* Selected passage *

----

E-mail from one of those who'll be attending the tour of my demolished prep school grounds next week, congratulated Sue - based in Cyprus - who's co-ordinating things on the internet:
Sue, Your industry astonishes me. All in aid of a bunch of geriatrics on a wild goose chase looking at something that is not there any more. But the ways of the human mind are unfathomable and nostalgia can be a mighty powerful thing!
Another e-mail from someone else with whom I was at school long ago:
Simon old Cheese, Did my cryptic email not strike a chord?
Cheese? Somewhere in the recesses of our attic there’s a painting called ‘Lord Mousy’. Paint laid on thicker than slap on an old actor. I must try to find it. Best, Simon
What have you been up to since 1955? Max 30 words.
30 words. Phew! [but with the magic of hyperlink...] Westminster, Cambridge, then by sailboat across the Atlantic. University of Pennsylvania, Tavistock Institute, Michigan U, Birmingham U. Remarried. Son daughter. Environmentalist, academic, traveller, working from Ano Korakiana, Corfu and Handsworth.

----

* Data entries *
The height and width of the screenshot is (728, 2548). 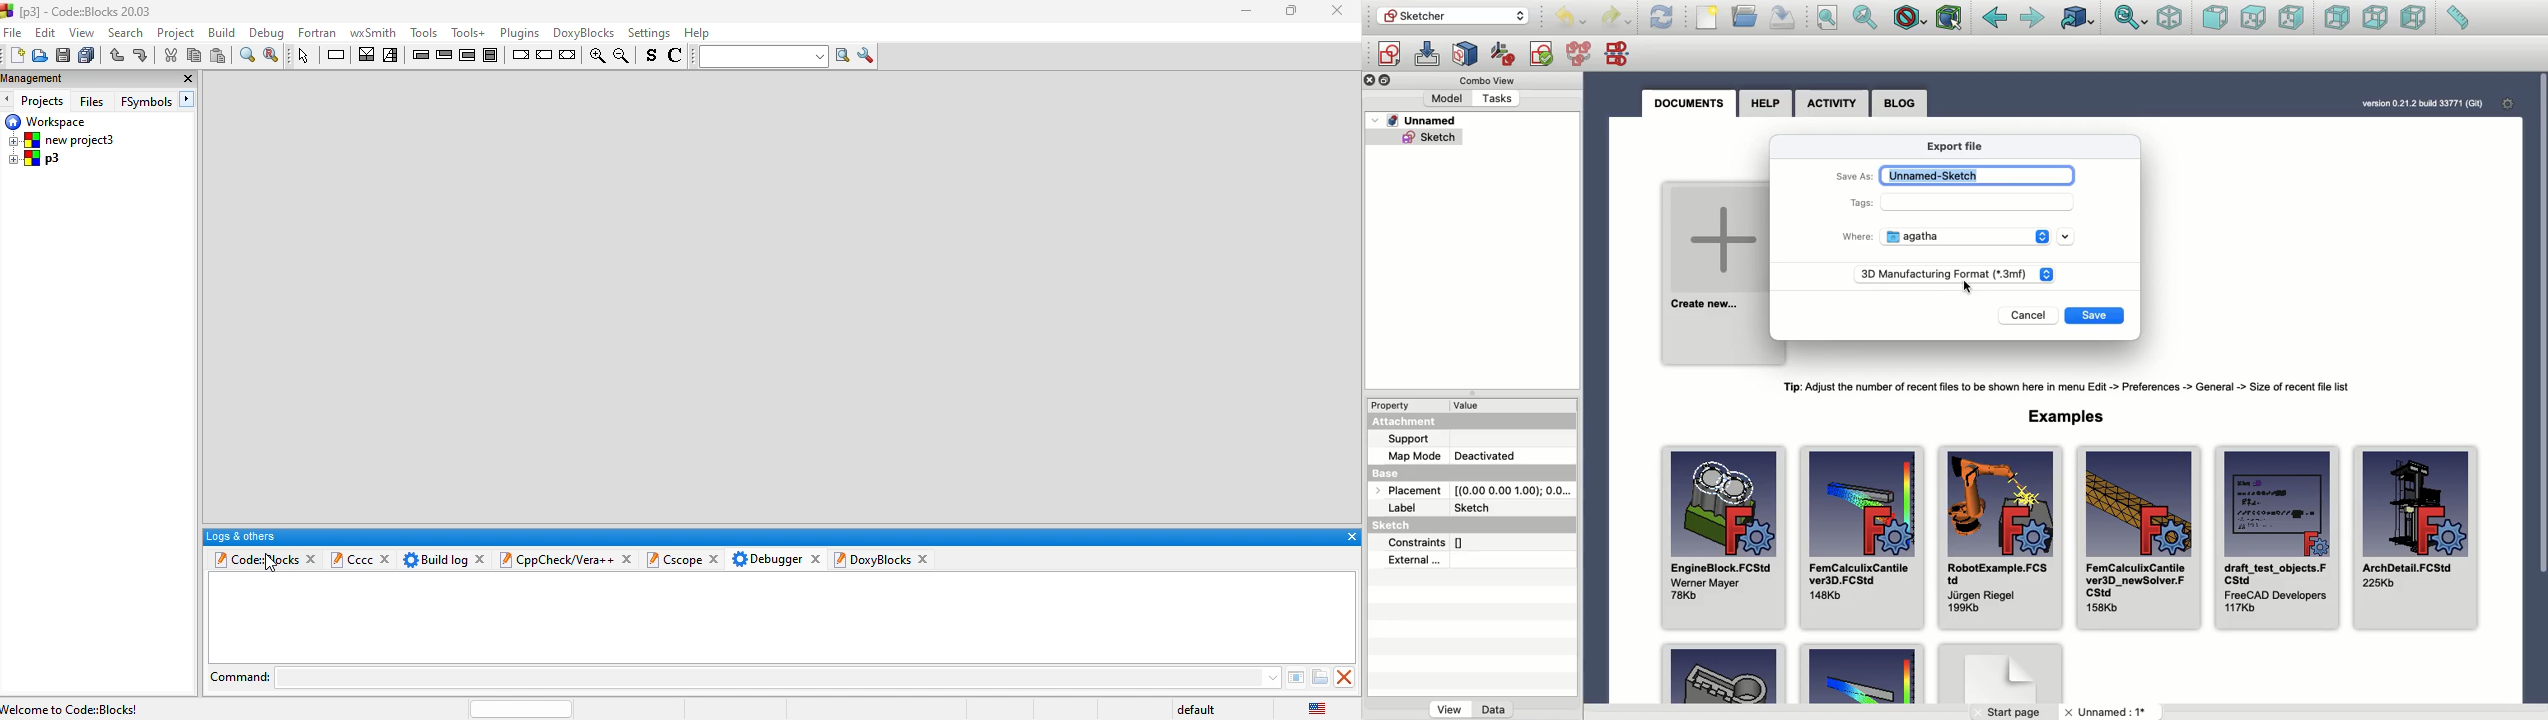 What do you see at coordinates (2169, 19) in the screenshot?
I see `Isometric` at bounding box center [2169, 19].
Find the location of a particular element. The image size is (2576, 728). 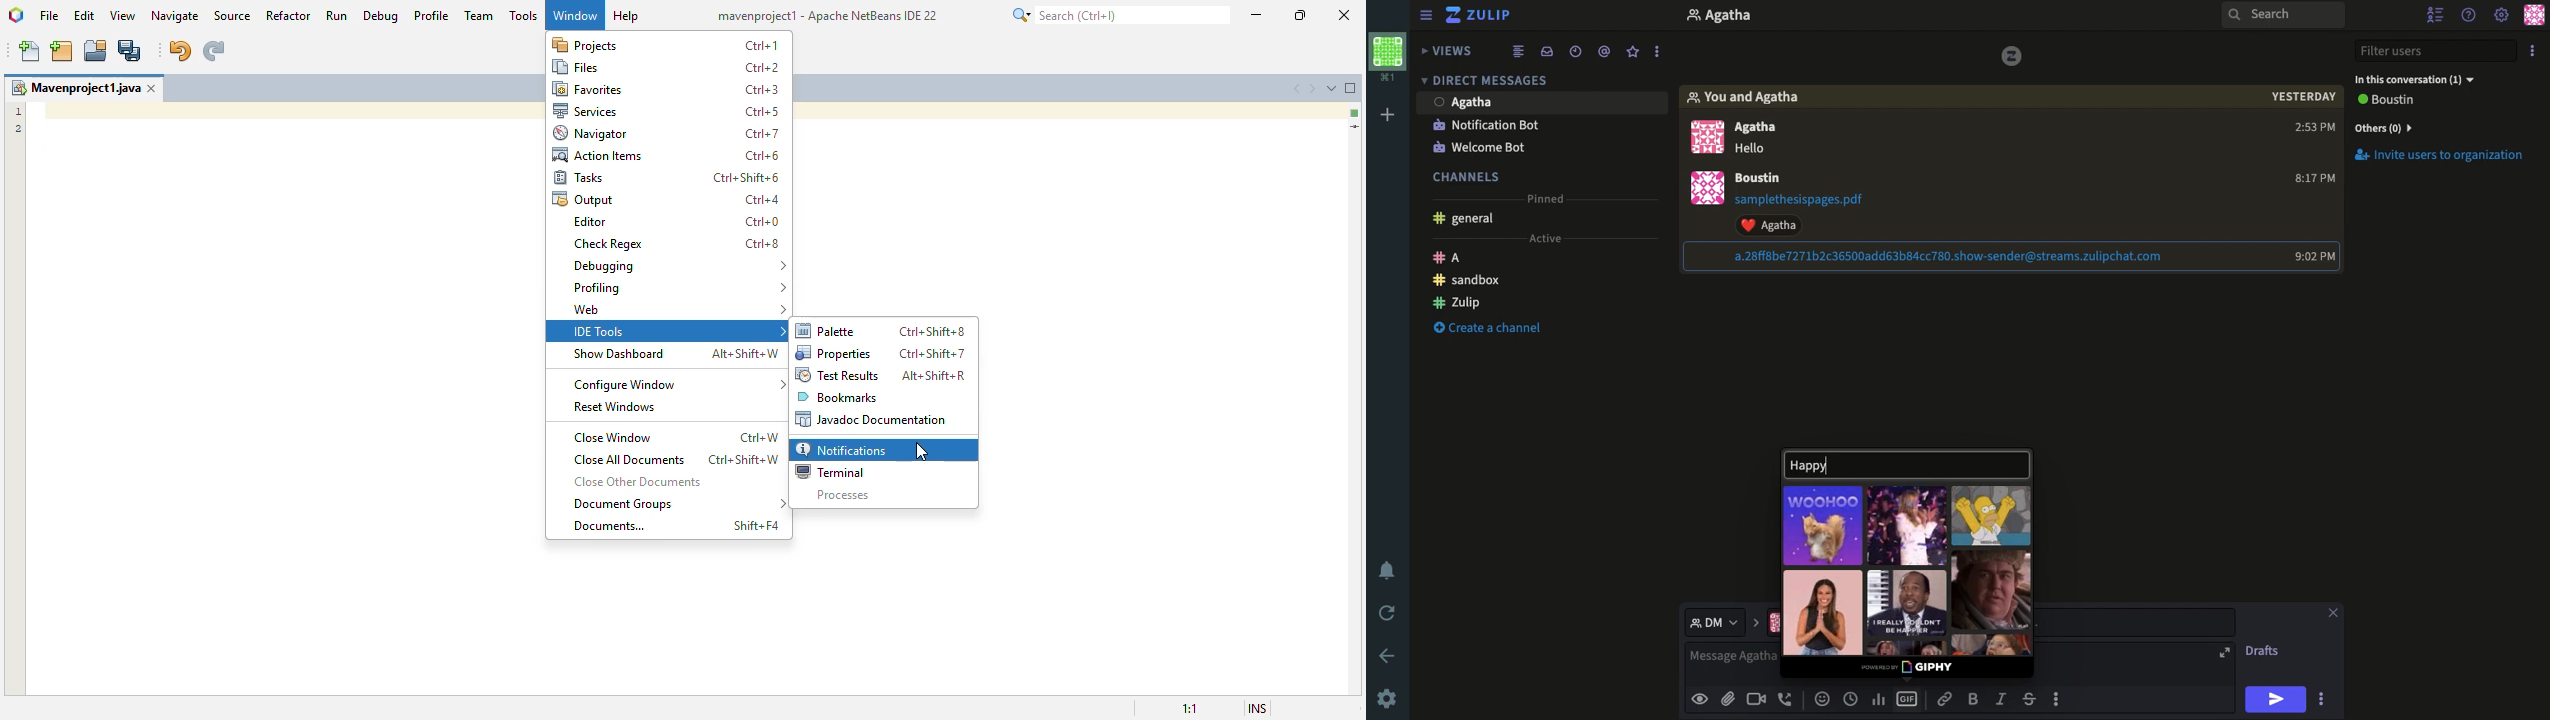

----

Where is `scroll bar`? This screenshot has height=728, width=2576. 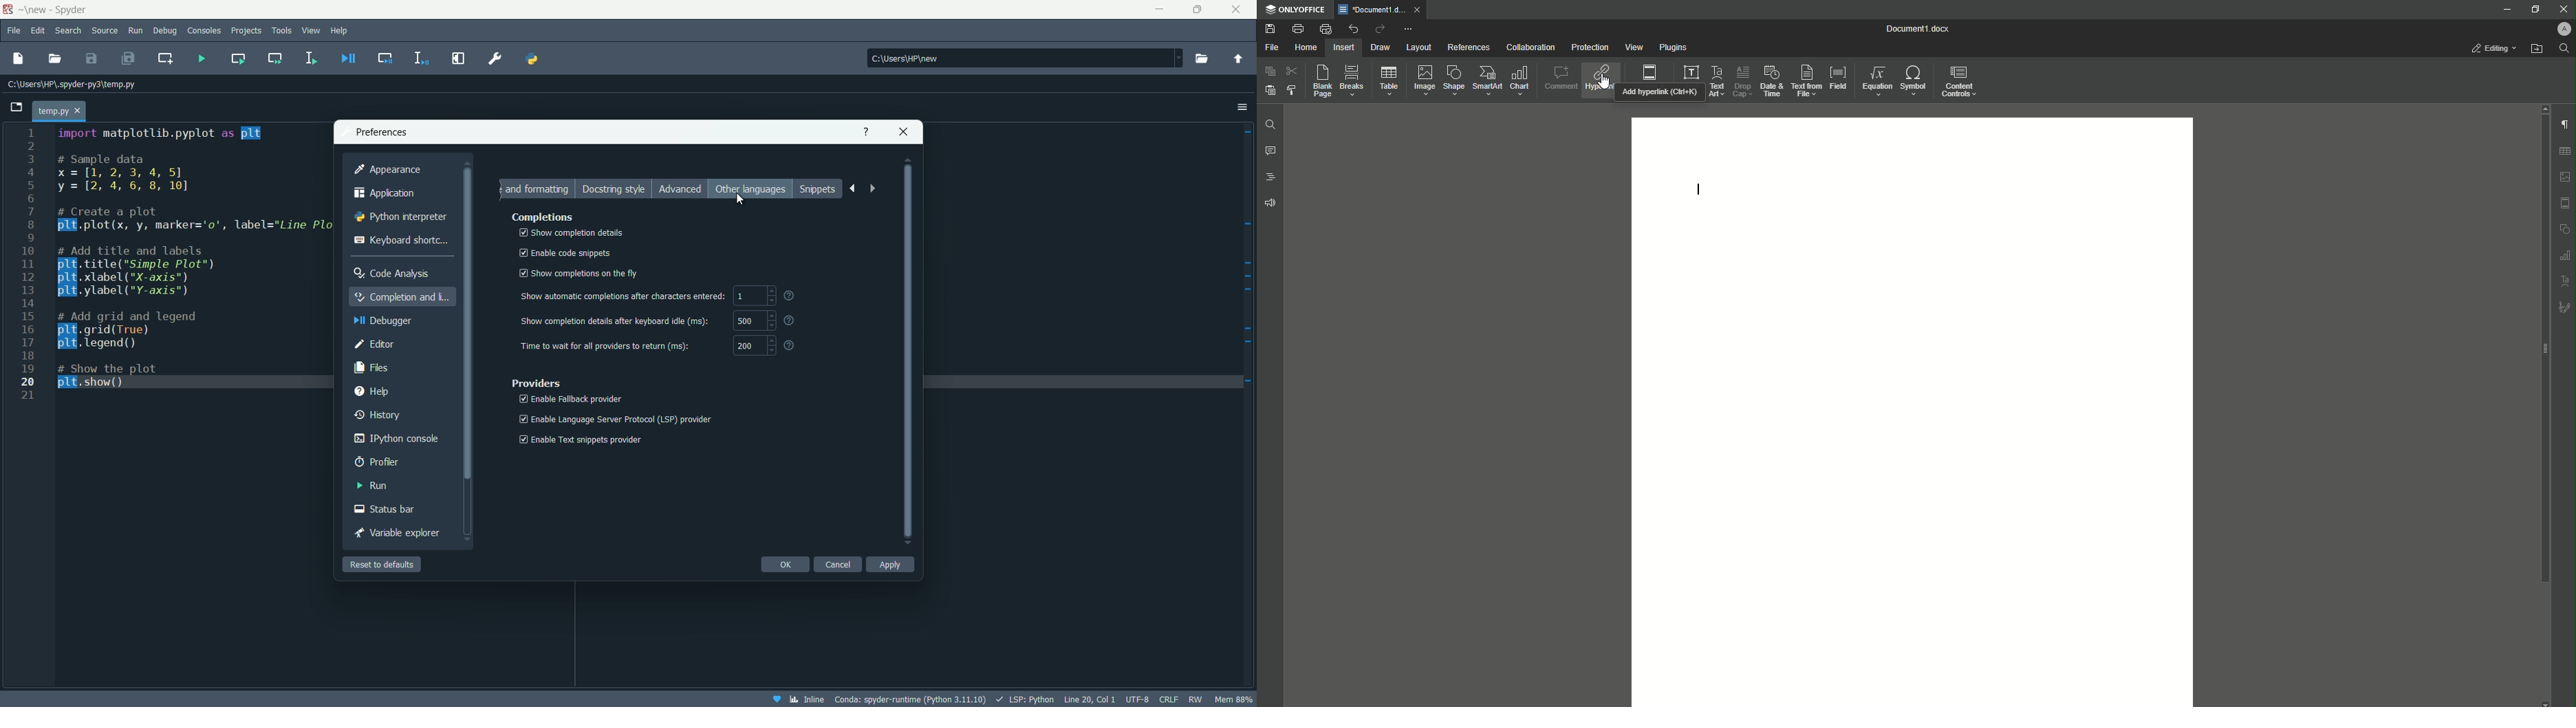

----

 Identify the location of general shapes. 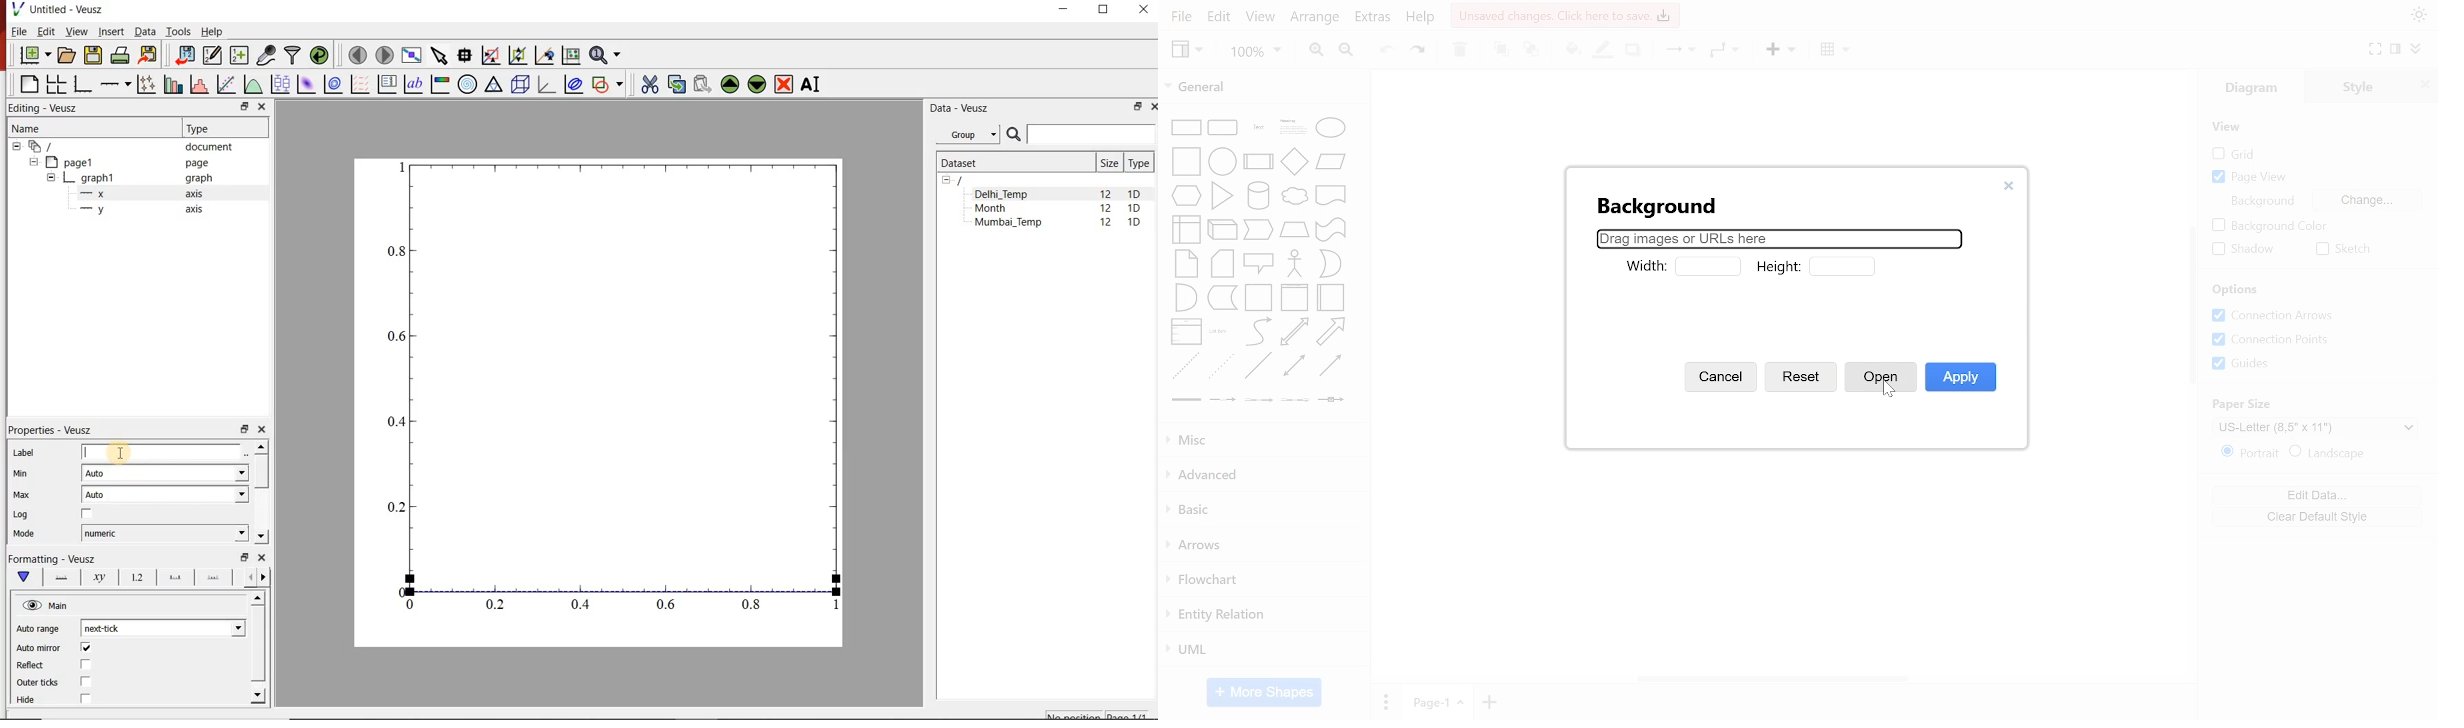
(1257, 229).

----

* Task objective *
Repeat the passage about the prep school tour from "30 words. Phew!" up to and including "Corfu and Handsworth.", substituting "yacht" for "sailboat".

* The result *
30 words. Phew! [but with the magic of hyperlink...] Westminster, Cambridge, then by yacht across the Atlantic. University of Pennsylvania, Tavistock Institute, Michigan U, Birmingham U. Remarried. Son daughter. Environmentalist, academic, traveller, working from Ano Korakiana, Corfu and Handsworth.